### [Task instructions]
Copy out every line of the items below word for word, omitting the pictures.

### [Material for this exercise]

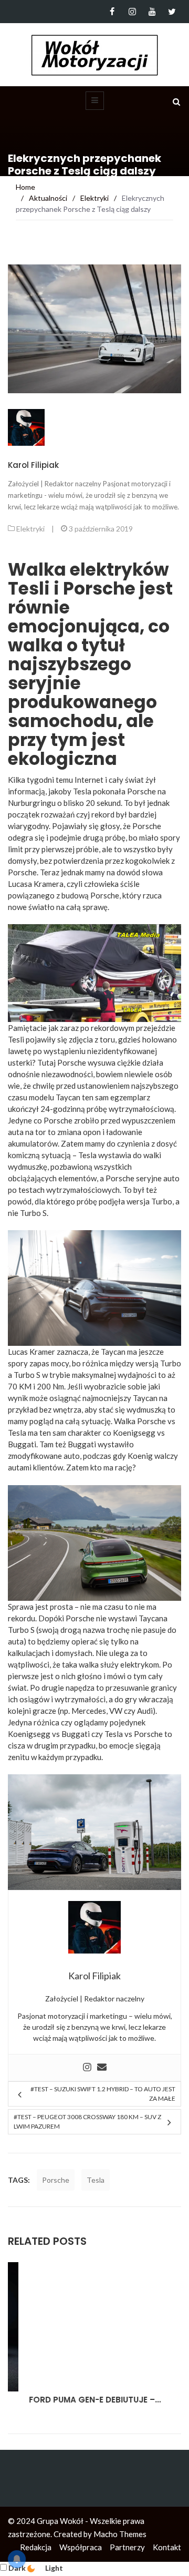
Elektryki (30, 528)
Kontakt (167, 2547)
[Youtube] (152, 11)
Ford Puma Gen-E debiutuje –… (74, 2399)
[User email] (102, 2067)
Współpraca (80, 2547)
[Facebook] (112, 11)
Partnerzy (127, 2547)
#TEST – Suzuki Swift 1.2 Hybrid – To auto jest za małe (102, 2093)
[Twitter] (172, 11)
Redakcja (35, 2547)
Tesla (113, 1734)
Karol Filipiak (33, 465)
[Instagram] (132, 11)
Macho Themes (119, 2534)
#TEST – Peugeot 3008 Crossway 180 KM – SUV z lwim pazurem (87, 2121)
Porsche (55, 2179)
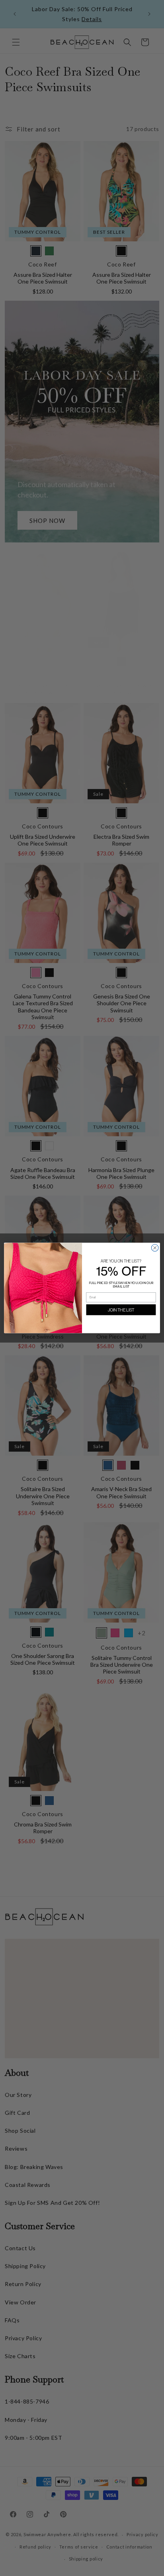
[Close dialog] (154, 1248)
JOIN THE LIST (121, 1310)
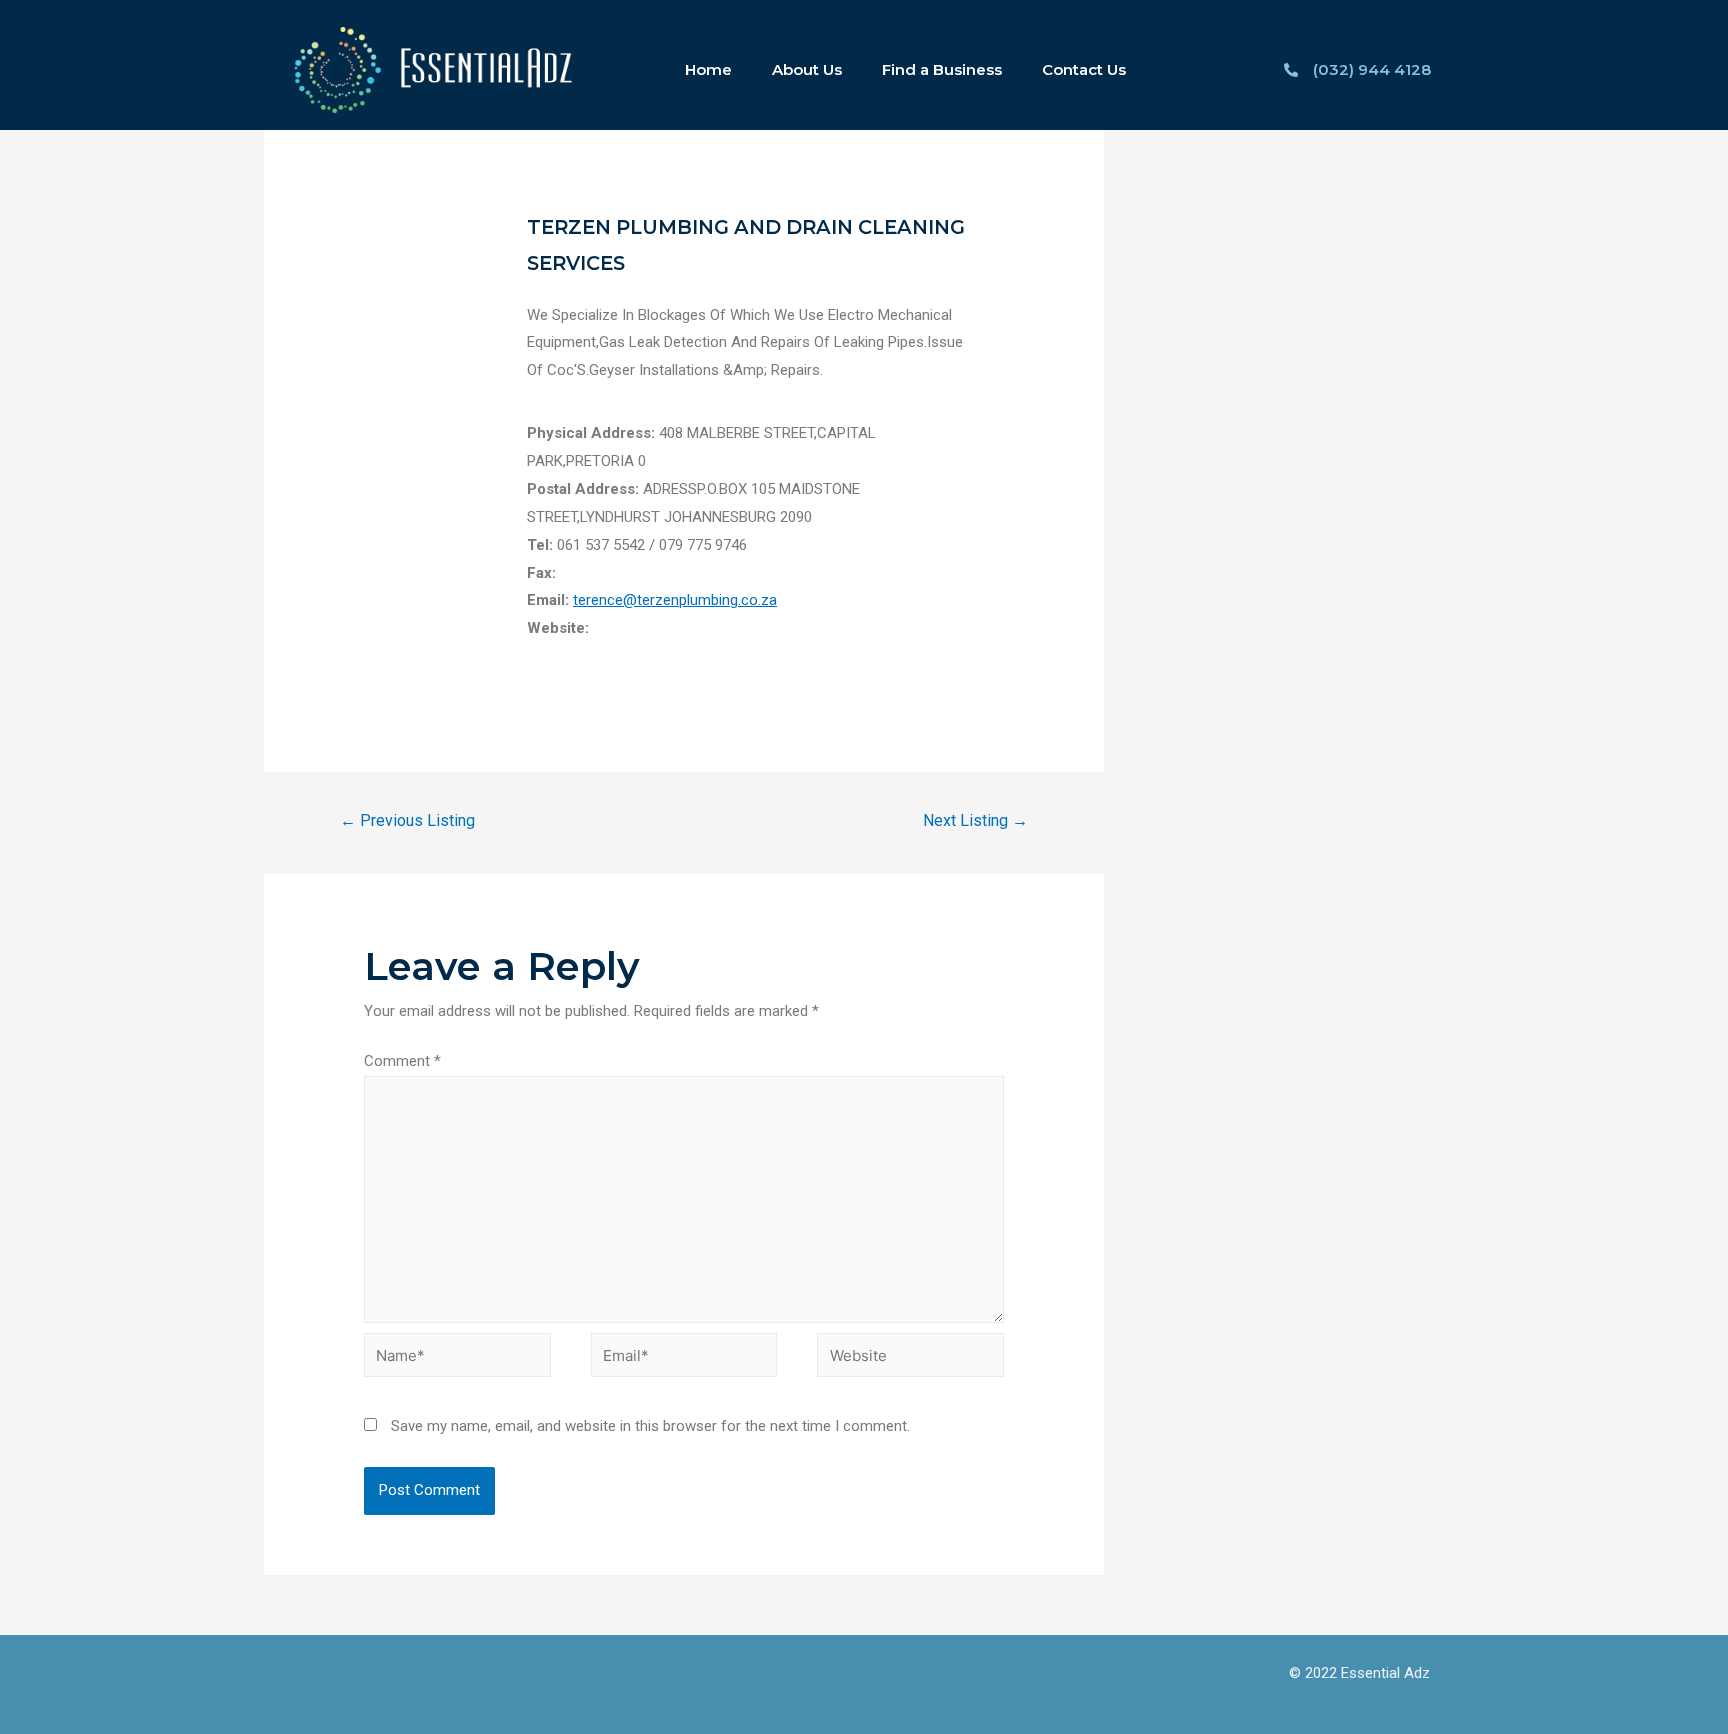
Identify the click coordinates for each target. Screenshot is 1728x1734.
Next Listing (975, 820)
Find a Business (942, 69)
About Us (807, 69)
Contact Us (1084, 69)
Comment (402, 1061)
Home (708, 69)
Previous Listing (407, 820)
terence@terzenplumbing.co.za (675, 600)
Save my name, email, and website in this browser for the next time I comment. (650, 1426)
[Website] (910, 1359)
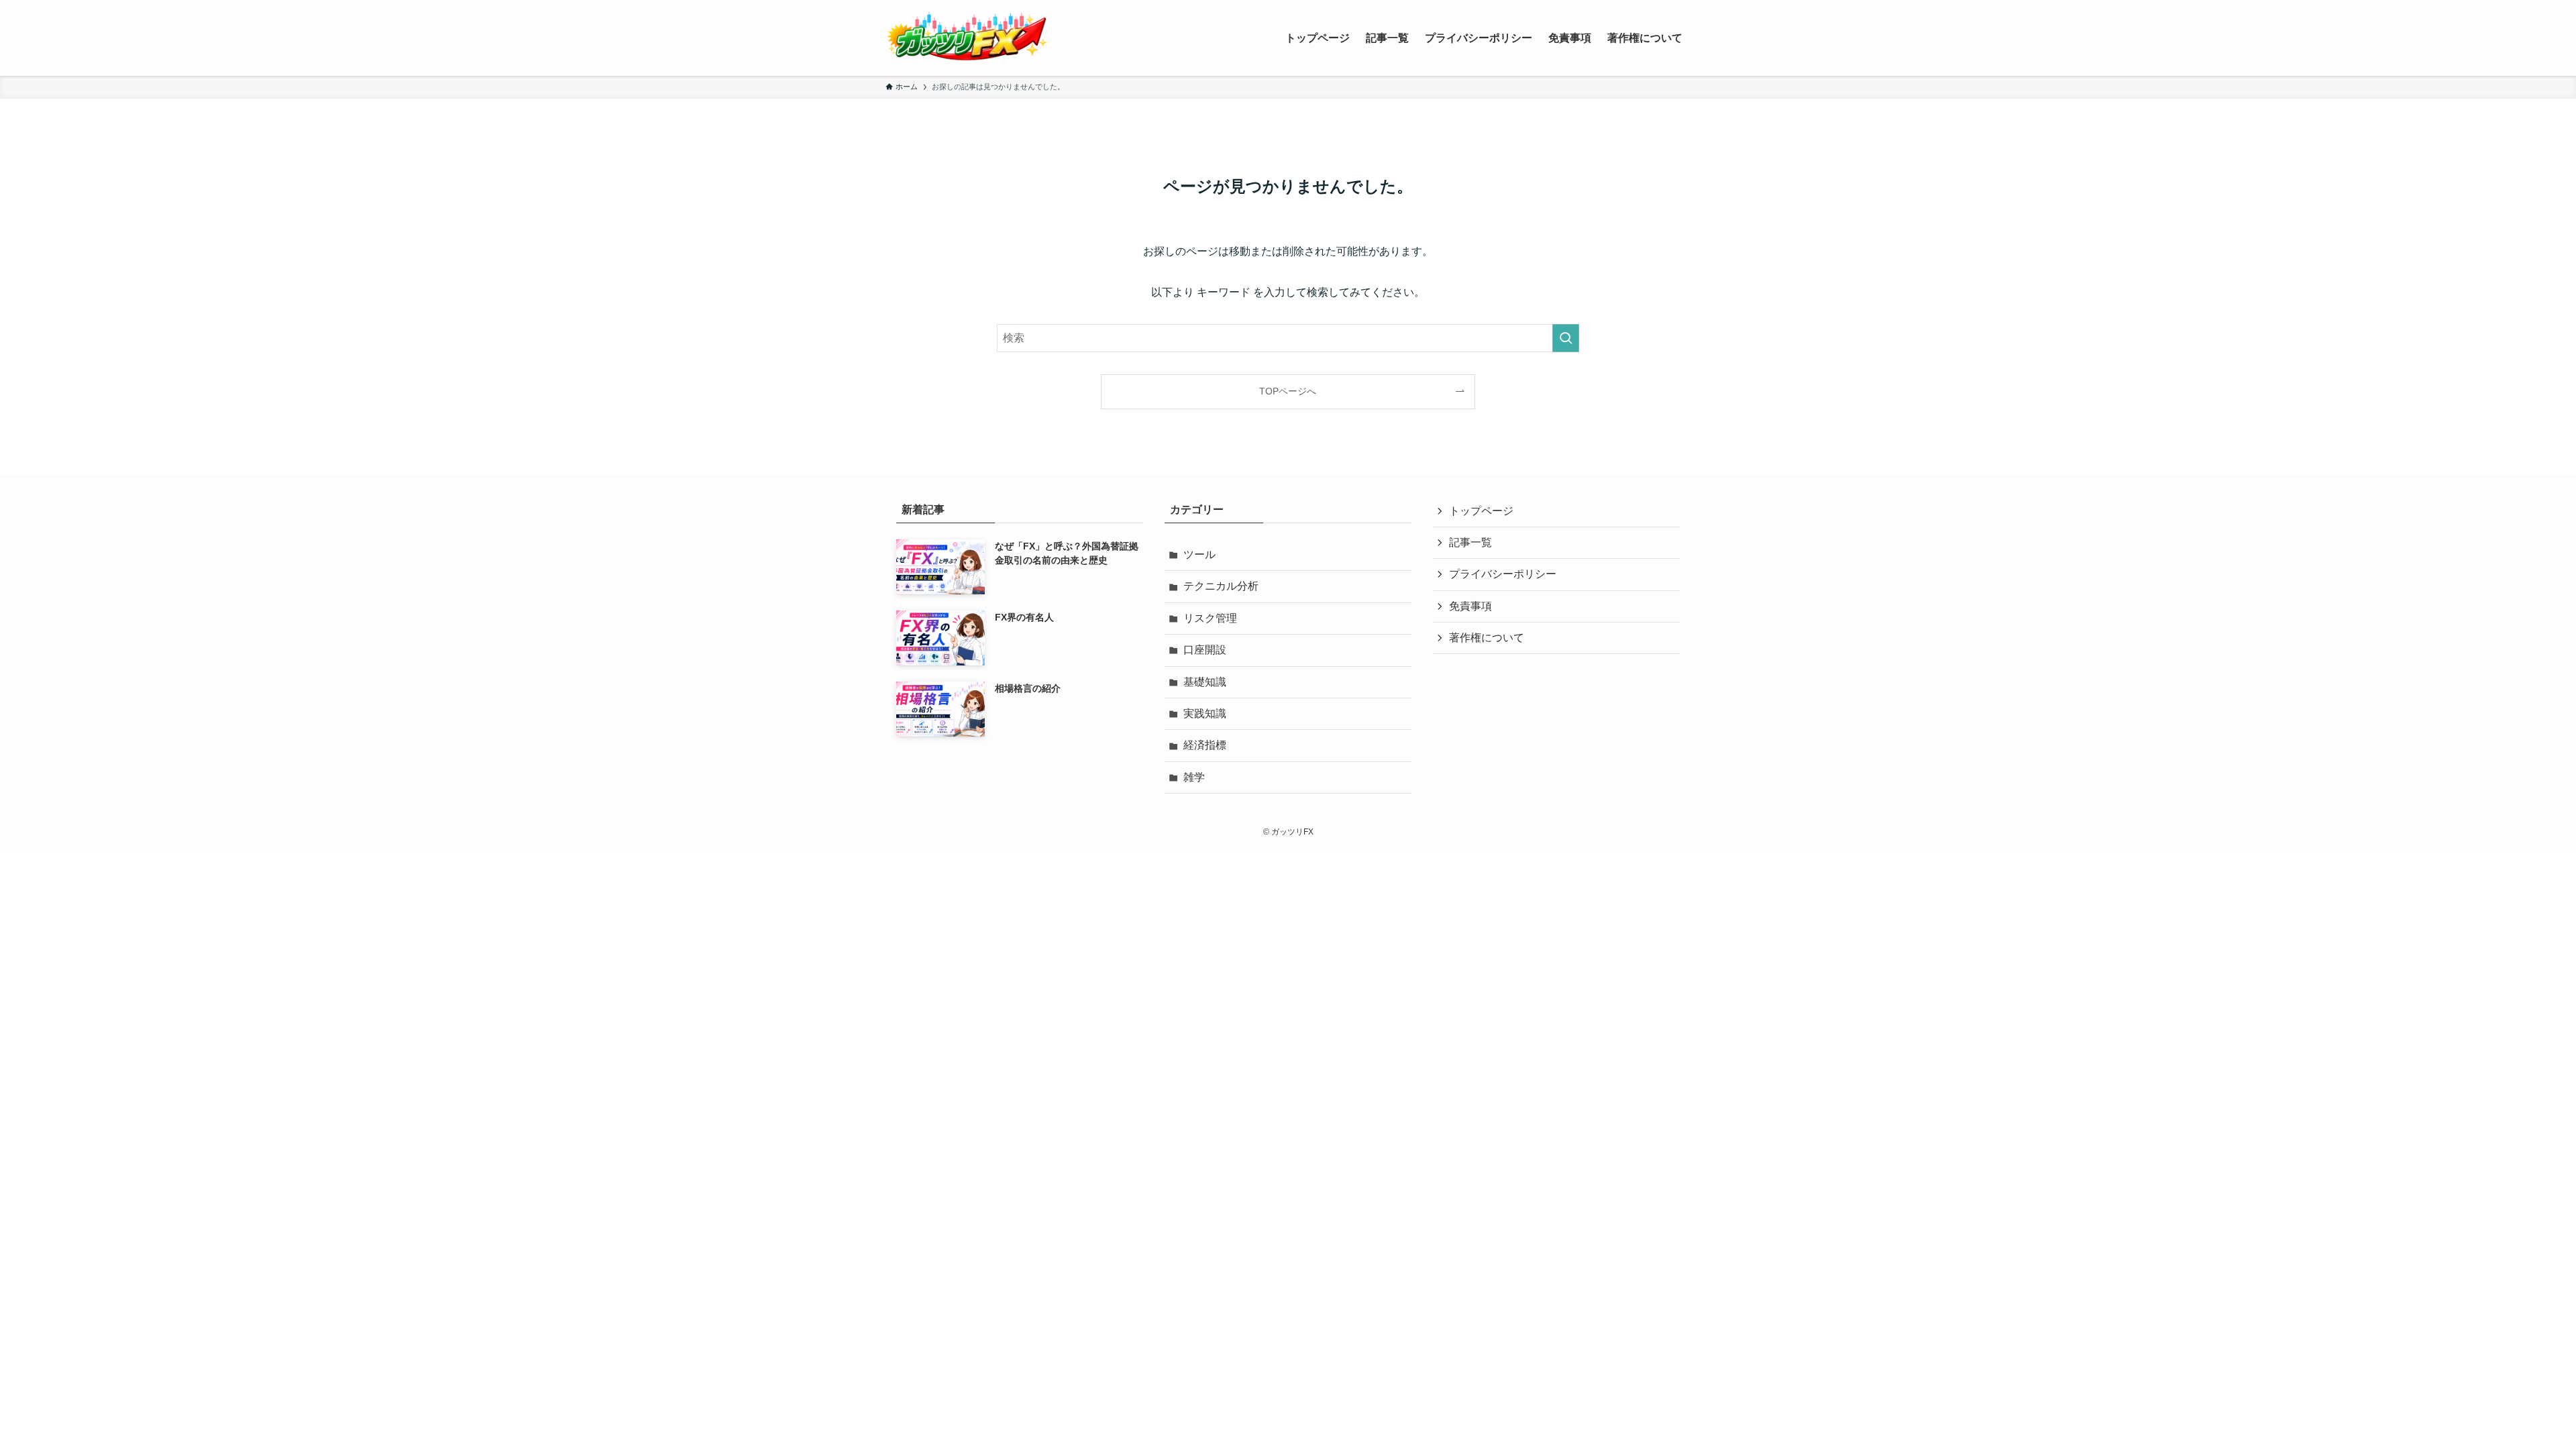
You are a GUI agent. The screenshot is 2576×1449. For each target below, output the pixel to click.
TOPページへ (1287, 391)
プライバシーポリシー (1502, 574)
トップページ (1481, 511)
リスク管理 (1210, 618)
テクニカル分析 (1220, 586)
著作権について (1486, 637)
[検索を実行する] (1565, 338)
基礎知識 (1204, 682)
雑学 (1194, 777)
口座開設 (1204, 649)
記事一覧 (1470, 542)
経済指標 (1204, 745)
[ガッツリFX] (967, 38)
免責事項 (1470, 606)
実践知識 (1204, 713)
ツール (1199, 554)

### [Result below]
Elektryki (30, 528)
Kontakt (167, 2547)
[Youtube] (152, 11)
Ford Puma Gen-E debiutuje –… (74, 2399)
[User email] (102, 2067)
Współpraca (80, 2547)
[Facebook] (112, 11)
Partnerzy (127, 2547)
#TEST – Suzuki Swift 1.2 Hybrid – To auto jest za małe (102, 2093)
[Twitter] (172, 11)
Redakcja (35, 2547)
Tesla (113, 1734)
Karol Filipiak (33, 465)
[Instagram] (132, 11)
Macho Themes (119, 2534)
#TEST – Peugeot 3008 Crossway 180 KM – SUV z lwim pazurem (87, 2121)
Porsche (55, 2179)
[Close dialog] (154, 1248)
JOIN THE LIST (121, 1310)
Identify the click coordinates for each target. Screenshot is 1728x1734.
Next Listing (975, 820)
Find a Business (942, 69)
About Us (807, 69)
Contact Us (1084, 69)
Comment (402, 1061)
Home (708, 69)
Previous Listing (407, 820)
terence@terzenplumbing.co.za (675, 600)
Save my name, email, and website in this browser for the next time I comment. (650, 1426)
[Website] (910, 1359)
You are a GUI agent. The screenshot is 2576×1449. For each target below, output the pixel to click.
TOPページへ (1287, 391)
プライバシーポリシー (1502, 574)
トップページ (1481, 511)
リスク管理 (1210, 618)
テクニカル分析 (1220, 586)
著作権について (1486, 637)
[検索を実行する] (1565, 338)
基礎知識 (1204, 682)
雑学 (1194, 777)
口座開設 (1204, 649)
記事一覧 (1470, 542)
経済指標 (1204, 745)
[ガッツリFX] (967, 38)
免責事項 (1470, 606)
実践知識 (1204, 713)
ツール (1199, 554)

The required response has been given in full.